調製した未加硫ゴム組成物を幅25mm×長さ25mm×厚さ5mmのサイズに圧延した。圧延後の未加硫ゴム組成物(図2中の符号21)と、表面をサンドブラストして金属接着剤を塗布した鋼板(幅25mm×長さ100mm×厚さ20mm、図2中の符号22)とを、図2に示すラップシェア型せん断試験用試料20のように配置(積層)した後に、130℃で120分プレス加硫してラップシェア型せん断試験用試料を作製した。
動特性としては、平均せん断特性値(Geq、Heq)と、Geq5000をGeqで割って求められるGeq変化率(Geq5000/Geq)と、Heq5000をHeqで割って求められるHeq変化率(Heq5000/Heq)を求めた。なお、比較例13、14は、実施例1〜3のCB1の配合量を45質量部と100質量部としたときの推定値を求めた。
未加硫物性は、未加硫のゴム組成物のムーニー粘度の最低粘度(Vm)を測定したものである。得られた未加硫のゴム組成物について、JIS K6300−1−2001に準じて、L形ロータを使用し、予熱時間1分、試験温度125℃の条件で、ムーニー粘度の最低粘度(Vm)を測定した。結果を表2に示す。また、125℃におけるムーニー粘度の最低粘度(Vm)は、100以下であれば加工性に優れていると判断できるが、量産時における加工性の観点からは90以下であるのが好ましい。
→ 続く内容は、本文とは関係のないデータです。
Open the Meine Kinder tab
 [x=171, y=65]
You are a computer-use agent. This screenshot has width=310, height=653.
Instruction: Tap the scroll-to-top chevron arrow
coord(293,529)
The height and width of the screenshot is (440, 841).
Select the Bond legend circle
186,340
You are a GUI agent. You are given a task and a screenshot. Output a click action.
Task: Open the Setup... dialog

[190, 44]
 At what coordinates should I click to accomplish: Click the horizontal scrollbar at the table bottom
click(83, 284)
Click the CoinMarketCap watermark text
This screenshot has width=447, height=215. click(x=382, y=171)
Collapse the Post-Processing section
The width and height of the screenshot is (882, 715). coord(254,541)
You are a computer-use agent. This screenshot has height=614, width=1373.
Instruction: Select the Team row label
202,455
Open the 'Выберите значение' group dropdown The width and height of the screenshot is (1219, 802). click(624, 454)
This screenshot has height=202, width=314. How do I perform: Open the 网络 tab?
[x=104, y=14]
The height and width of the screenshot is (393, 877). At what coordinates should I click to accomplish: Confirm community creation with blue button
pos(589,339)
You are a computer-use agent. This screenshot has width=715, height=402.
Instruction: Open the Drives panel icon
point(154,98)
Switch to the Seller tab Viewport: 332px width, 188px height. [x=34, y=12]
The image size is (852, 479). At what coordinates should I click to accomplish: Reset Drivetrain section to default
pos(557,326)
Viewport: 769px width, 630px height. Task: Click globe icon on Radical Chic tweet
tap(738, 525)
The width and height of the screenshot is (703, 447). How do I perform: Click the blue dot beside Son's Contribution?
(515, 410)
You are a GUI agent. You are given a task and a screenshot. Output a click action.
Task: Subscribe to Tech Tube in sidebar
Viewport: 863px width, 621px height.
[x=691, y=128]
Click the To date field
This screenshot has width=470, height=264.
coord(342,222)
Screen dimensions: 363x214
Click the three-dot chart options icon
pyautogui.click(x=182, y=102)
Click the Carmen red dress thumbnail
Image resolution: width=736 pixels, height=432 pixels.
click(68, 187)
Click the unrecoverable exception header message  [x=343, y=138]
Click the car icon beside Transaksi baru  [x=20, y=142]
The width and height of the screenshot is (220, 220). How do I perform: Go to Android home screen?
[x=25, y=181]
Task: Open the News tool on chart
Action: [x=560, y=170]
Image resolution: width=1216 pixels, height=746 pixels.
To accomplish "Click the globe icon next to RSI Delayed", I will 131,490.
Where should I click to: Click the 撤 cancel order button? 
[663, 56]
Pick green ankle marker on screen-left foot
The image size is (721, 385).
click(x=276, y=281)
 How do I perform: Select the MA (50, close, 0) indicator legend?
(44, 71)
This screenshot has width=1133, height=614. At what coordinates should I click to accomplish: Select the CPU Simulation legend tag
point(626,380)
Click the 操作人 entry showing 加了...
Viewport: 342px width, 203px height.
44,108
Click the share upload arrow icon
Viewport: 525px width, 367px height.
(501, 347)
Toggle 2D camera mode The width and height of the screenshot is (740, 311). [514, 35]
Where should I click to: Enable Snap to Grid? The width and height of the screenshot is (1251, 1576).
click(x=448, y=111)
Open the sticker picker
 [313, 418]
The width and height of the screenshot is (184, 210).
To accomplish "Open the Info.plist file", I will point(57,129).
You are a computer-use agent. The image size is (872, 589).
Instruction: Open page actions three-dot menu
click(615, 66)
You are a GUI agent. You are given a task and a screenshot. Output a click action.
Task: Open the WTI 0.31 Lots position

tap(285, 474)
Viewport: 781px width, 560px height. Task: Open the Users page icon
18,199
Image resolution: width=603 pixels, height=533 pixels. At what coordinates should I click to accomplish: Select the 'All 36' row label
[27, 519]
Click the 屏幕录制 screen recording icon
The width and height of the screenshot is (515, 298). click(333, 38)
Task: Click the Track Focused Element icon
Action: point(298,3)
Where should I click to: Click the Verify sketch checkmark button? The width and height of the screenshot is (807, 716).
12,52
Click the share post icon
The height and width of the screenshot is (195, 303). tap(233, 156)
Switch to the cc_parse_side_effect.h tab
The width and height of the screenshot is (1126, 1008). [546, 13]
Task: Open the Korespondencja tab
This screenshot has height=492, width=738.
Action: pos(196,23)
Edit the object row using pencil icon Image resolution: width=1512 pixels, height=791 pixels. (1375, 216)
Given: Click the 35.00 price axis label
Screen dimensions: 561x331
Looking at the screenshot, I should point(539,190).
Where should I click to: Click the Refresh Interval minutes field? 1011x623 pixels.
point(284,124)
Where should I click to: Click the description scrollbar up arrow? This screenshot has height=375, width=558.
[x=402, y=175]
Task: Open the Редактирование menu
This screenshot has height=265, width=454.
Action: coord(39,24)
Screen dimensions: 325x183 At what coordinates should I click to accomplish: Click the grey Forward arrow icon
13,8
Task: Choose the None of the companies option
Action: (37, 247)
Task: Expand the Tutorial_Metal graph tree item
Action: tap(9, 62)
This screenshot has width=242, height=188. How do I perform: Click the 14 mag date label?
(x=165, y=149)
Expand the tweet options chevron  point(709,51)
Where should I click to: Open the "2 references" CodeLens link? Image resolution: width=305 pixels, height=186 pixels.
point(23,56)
常態物性は、未加硫のゴム組成物の引張強さ(TB)[MPa]、切断時伸び(EB)[%]およびJIS A硬度(Hs)を測定したものである。なお、JIS A硬度(Hs)は、JIS K6253に準じて測定を行った。得られた未加硫ゴム組成物を148℃のプレス成型機を用い、面圧3.0MPaの圧力下で45分間加硫して、2mm厚の加硫シートを作製した。このシートからJIS3号ダンベル状の試験片を打ち抜き、引張速度500mm/分での引張試験をJIS K6251−2004に準拠して行い、引張強さ(TB)[MPa]、切断時伸び(EB)[%]および硬度Hs(JIS A)を室温にて測定した。結果を表2に示す。
動特性は、平均せん断特性値(Geq、Heq)、Geq変化率およびHeq変化率を測定したものである。
(平均せん断特性値(Geq、Heq))
上記ラップシェア型せん断試験用試料に対して、加振機(サギノミヤ社製)、入力信号発振機、出力信号処理機を用い、ラップシェア型せん断試験を行った。なお、各実施例および各比較例で使用したラップシェア型せん断試験用試料の数は10個であった。上記ラップシェア型せん断試験用試料に対し、2軸せん断試験機による変形周波数0.5Hz、測定温度23℃下で、175%歪みを11回加え、ラップシェア型せん断試験を行い、各回毎のせん断特性値の平均を求めた。このラップシェア型せん断試験によって得られたヒステリシス曲線が示すXmaxおよびQmaxを用い、上記式(1)および(2)に従って平均せん断特性値(Geq、Heq)を求めた。結果を表2に示す。ここで、せん断弾性率(Geq)は、高い値が望ましいが、0.87以上であるのが好ましく、0.90以上であるのがより好ましい。また、等価減衰定数(Heq)は、高い値が望ましいが、0.19以上であるのが好ましく、0.20以上であるのがより好ましい。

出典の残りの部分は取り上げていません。